Он думает об Астрид, о ее маленьких белых руках, расческе, ножницах, прядках, как она держит их тремя пальцами, об улыбке, груди, животе, ее смехе. Может, он наконец-то счастлив. Так думает Франц, и глаза его блестят; он курит. Играть он не пойдет.
VII
Стены здесь чуть белее, не такие грязные, скорее больничные. Цирики щеголяют в белоснежных халатах, но не уступают тюремным ни в жесткости, ни в привычке унижать. Как и в тюрьме, он имеет право на две прогулки в саду, в одиннадцать и в четыре; распорядок такой же строгий: в шесть подъем, в девять отбой. Еда такая же мерзкая, соседи по столу, другие принудительные пациенты, доверия внушают не больше зэков. Здесь, как и в тюрьме, раз в два дня его смотрит психиатр, дает ему таблетки, чтобы уснуть, и другие – чтобы проснуться.

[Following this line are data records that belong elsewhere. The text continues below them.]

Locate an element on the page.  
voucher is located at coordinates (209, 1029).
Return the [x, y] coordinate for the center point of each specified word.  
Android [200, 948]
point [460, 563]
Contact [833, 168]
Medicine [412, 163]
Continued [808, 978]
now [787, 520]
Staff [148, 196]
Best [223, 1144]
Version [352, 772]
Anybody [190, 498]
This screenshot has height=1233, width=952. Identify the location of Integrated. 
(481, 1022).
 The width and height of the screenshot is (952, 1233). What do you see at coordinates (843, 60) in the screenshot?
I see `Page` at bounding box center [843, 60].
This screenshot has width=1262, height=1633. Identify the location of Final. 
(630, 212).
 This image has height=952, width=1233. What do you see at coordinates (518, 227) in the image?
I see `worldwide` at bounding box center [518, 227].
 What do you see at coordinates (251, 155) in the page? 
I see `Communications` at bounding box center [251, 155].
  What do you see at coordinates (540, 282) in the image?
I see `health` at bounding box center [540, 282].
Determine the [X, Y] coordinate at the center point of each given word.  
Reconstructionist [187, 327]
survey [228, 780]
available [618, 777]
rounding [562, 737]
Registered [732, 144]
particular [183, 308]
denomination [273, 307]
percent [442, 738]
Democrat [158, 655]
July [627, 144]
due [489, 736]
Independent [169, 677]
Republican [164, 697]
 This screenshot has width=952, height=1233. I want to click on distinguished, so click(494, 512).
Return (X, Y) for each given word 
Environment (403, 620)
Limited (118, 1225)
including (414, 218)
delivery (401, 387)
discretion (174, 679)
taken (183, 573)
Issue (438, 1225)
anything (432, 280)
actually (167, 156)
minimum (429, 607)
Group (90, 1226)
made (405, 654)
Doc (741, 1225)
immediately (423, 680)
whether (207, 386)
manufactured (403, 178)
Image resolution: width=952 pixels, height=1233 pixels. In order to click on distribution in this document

И все же разница есть: здесь на Тобиаса смотрят как на больного, а не как на уголовника. И он думает: не в том ли проблема, что, помимо той «нехорошей заразы», он с самой юности носит в себе другую болезнь?
Часть последняяВесна
I
Дни понемногу стали принимать привычный вид. Снег стаял, обнажились тротуары. Гордое солнце явилось наконец неведомо откуда, из адовой прихожей, куда оно провалилось. Деревья на бульварах позируют, не смея шевельнуться, потому что на ветвях их проклевываются новые цветы, новые листья. Люди ездят на велосипедах или просто идут пешком без шапки, садятся на террасах кафе. В воздухе будто витает напев, тот, что бормочешь одними губами, глядя, как другие живут. Неврастеники забывают на время о тяготах своего бытия и вместе со всеми нами выходят на улицу и жадно пьют весенний воздух. Тепло окутывает тела, дует в затылок, как ветер свободы. Ах, как же здорово снова жить в мире, который не пытается выплюнуть тебя подальше.
Первые весенние дни свергают устоявшийся порядок: это нежный мятеж. Нужно ими пользоваться, этот жар того стоит.
II
Арман прикупил, что нужно. В эти выходные он идет тусить, до упора, с вечера четверга до утра понедельника. Ему немного совестно, но он знает, что вредить себе иногда полезно. В прошлые выходные он никуда не ходил, впервые с самого приезда. И впервые ничем не закидывался. Первый раз за восемь месяцев. Однако! Когда он думает об этом…
Да, но сегодня все будет клево; там будут все, все узнают его. Он будет танцевать, вне времени, в иллюзорном мире «друффи».